Aim of the exercise: Set down the data below word for word, and leave the images aside.
++++
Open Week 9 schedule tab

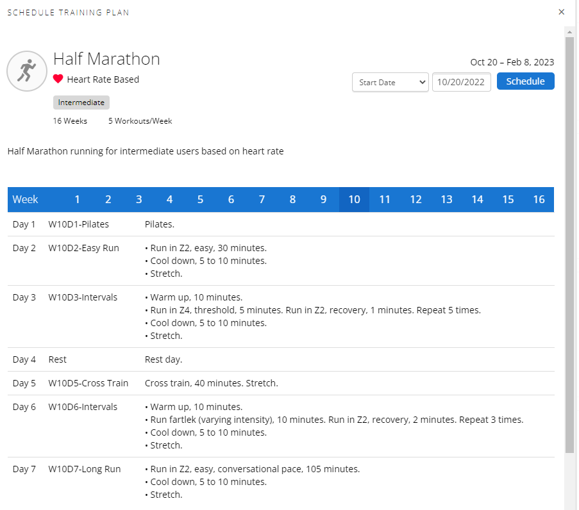(x=323, y=199)
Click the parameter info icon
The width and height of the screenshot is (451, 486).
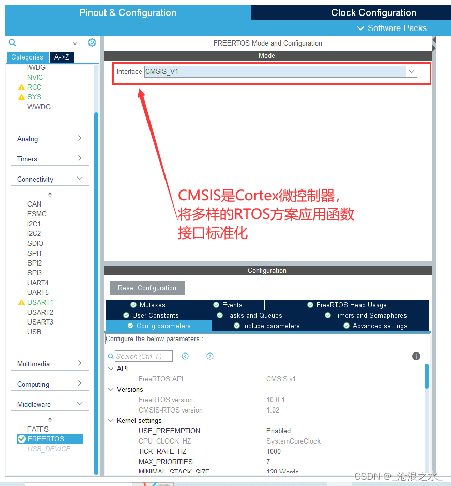tap(416, 356)
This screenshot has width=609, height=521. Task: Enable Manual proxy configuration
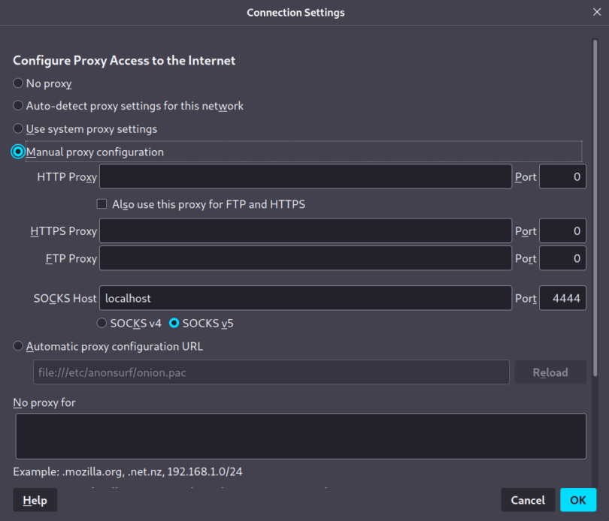click(x=17, y=152)
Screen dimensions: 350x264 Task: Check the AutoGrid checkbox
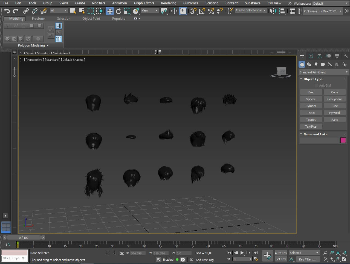click(316, 85)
++++
Expected answer:
Open Week 9 schedule tab

(x=323, y=199)
Click the parameter info icon
The width and height of the screenshot is (451, 486).
tap(416, 356)
This screenshot has width=609, height=521. Task: Enable Manual proxy configuration
click(x=17, y=152)
Screen dimensions: 350x264 Task: Check the AutoGrid checkbox
click(316, 85)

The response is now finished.